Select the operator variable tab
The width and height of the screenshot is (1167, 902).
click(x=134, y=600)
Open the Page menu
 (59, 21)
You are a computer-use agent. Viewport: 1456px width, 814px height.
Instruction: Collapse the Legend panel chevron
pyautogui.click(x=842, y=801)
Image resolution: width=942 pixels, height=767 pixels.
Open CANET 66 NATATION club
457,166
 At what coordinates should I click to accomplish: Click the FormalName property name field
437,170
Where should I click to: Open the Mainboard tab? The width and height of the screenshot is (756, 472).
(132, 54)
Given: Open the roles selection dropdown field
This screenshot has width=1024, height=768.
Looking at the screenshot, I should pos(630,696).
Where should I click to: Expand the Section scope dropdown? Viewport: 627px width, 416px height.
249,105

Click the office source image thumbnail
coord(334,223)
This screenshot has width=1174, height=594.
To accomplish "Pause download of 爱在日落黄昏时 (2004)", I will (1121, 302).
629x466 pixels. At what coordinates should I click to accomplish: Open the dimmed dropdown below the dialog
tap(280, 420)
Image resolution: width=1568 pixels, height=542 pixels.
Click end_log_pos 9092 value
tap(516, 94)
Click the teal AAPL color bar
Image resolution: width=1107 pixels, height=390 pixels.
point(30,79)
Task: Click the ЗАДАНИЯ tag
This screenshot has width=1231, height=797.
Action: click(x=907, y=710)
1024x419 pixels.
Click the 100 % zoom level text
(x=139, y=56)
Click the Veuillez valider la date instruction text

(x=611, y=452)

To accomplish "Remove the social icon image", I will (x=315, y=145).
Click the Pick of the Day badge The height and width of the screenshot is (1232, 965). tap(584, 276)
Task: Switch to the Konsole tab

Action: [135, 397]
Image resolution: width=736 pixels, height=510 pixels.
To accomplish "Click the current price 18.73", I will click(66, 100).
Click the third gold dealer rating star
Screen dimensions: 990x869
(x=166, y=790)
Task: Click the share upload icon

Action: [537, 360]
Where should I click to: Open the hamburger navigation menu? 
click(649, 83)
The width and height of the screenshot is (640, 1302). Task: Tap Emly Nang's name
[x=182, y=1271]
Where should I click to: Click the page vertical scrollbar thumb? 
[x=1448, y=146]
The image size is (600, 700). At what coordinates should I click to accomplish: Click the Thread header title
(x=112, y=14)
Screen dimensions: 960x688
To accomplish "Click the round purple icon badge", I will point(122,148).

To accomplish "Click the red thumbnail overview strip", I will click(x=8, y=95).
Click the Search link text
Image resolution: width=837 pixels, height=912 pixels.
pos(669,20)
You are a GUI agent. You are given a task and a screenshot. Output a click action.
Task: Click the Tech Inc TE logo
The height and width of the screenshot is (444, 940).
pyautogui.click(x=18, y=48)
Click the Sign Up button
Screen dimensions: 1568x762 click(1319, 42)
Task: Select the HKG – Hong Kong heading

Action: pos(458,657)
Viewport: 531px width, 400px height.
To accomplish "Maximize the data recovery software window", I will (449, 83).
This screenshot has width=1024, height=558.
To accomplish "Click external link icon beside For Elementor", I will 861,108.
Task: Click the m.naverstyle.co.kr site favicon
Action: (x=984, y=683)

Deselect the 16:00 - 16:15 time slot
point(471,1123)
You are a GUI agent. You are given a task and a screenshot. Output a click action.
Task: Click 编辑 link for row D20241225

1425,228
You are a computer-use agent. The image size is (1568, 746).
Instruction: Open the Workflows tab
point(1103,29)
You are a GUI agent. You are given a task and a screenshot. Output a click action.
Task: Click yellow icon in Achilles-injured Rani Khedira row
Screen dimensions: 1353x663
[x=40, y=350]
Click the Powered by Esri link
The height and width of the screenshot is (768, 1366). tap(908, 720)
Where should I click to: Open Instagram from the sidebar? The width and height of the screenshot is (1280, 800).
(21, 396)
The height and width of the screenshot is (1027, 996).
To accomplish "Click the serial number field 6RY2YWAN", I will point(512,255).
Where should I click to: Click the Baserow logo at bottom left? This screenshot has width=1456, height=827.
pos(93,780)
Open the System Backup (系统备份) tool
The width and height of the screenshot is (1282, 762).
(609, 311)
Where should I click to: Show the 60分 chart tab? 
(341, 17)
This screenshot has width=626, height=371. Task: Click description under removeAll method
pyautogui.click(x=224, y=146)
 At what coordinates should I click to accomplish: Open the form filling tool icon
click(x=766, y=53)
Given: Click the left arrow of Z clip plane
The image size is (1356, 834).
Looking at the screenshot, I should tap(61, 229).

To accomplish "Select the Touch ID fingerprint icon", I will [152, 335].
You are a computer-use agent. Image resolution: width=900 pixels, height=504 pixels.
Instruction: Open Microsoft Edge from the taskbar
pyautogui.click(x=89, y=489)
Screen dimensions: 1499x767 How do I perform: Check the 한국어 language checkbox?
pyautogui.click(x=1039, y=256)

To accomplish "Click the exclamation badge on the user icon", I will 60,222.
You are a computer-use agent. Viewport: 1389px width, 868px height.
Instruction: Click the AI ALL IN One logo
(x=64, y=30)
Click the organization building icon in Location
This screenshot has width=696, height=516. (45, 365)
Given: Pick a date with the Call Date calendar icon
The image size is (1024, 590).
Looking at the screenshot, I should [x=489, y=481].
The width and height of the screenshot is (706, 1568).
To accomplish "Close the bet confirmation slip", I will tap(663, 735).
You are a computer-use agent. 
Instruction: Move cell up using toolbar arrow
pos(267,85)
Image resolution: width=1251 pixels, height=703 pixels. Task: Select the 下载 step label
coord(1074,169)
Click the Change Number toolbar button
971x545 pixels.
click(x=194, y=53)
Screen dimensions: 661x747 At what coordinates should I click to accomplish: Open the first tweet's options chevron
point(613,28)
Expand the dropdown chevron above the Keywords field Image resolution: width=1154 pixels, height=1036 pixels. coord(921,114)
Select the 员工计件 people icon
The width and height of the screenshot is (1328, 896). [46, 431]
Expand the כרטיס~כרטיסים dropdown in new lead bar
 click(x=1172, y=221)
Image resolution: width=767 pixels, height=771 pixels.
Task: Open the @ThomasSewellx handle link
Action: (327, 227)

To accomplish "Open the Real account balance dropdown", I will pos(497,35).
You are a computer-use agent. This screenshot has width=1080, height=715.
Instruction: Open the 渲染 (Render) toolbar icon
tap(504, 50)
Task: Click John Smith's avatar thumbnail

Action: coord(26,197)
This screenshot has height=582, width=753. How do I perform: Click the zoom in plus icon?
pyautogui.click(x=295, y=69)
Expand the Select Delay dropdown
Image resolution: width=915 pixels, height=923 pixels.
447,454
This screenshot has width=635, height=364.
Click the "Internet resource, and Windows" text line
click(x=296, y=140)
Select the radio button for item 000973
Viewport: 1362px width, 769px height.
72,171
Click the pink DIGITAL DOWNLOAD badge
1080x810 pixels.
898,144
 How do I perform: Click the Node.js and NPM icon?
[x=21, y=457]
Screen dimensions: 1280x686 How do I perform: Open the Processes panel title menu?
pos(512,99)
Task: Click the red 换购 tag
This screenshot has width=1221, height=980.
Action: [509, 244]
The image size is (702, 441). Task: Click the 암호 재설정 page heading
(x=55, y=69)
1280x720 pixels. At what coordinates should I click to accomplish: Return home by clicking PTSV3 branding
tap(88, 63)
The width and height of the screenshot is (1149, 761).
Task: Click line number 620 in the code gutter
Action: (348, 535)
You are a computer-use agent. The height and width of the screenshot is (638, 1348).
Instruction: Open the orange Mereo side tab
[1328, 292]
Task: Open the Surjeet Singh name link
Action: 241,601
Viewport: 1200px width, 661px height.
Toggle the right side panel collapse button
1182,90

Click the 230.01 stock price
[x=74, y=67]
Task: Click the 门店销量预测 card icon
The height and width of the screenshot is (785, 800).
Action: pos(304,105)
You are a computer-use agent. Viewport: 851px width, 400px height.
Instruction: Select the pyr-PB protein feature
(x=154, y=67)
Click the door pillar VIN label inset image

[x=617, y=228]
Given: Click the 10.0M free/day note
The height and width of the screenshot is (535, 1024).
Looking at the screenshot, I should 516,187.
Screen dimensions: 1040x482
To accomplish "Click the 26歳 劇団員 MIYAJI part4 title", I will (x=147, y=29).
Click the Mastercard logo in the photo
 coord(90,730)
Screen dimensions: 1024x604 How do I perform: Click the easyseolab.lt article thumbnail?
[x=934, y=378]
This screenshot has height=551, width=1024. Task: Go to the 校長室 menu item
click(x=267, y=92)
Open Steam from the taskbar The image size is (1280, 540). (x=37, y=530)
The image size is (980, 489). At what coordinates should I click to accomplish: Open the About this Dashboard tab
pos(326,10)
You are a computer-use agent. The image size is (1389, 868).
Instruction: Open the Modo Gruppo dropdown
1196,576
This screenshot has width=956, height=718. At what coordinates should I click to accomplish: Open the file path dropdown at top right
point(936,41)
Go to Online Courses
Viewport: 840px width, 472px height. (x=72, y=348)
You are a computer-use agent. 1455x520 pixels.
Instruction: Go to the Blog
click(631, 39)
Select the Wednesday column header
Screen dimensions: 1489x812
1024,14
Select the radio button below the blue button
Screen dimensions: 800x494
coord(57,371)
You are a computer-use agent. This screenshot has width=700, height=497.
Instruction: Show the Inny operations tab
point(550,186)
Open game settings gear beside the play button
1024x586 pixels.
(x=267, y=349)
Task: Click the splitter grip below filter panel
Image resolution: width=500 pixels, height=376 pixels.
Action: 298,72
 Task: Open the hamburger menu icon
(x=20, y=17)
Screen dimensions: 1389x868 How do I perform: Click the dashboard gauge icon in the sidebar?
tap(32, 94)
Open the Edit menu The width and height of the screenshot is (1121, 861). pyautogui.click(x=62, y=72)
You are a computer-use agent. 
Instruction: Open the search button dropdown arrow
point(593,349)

▶ _Assignment_
When you reach the line that contains "Given: Open the", stop; that line and every line before it, from the very first line of the data, should be restated word for word.

▶ _Answer to the problem_
Select the operator variable tab
The width and height of the screenshot is (1167, 902).
click(x=134, y=600)
Open the Page menu
 (59, 21)
You are a computer-use agent. Viewport: 1456px width, 814px height.
Instruction: Collapse the Legend panel chevron
pyautogui.click(x=842, y=801)
Image resolution: width=942 pixels, height=767 pixels.
Open CANET 66 NATATION club
457,166
 At what coordinates should I click to accomplish: Click the FormalName property name field
437,170
Where should I click to: Open the Mainboard tab? The width and height of the screenshot is (756, 472).
(132, 54)
Given: Open the roles selection dropdown field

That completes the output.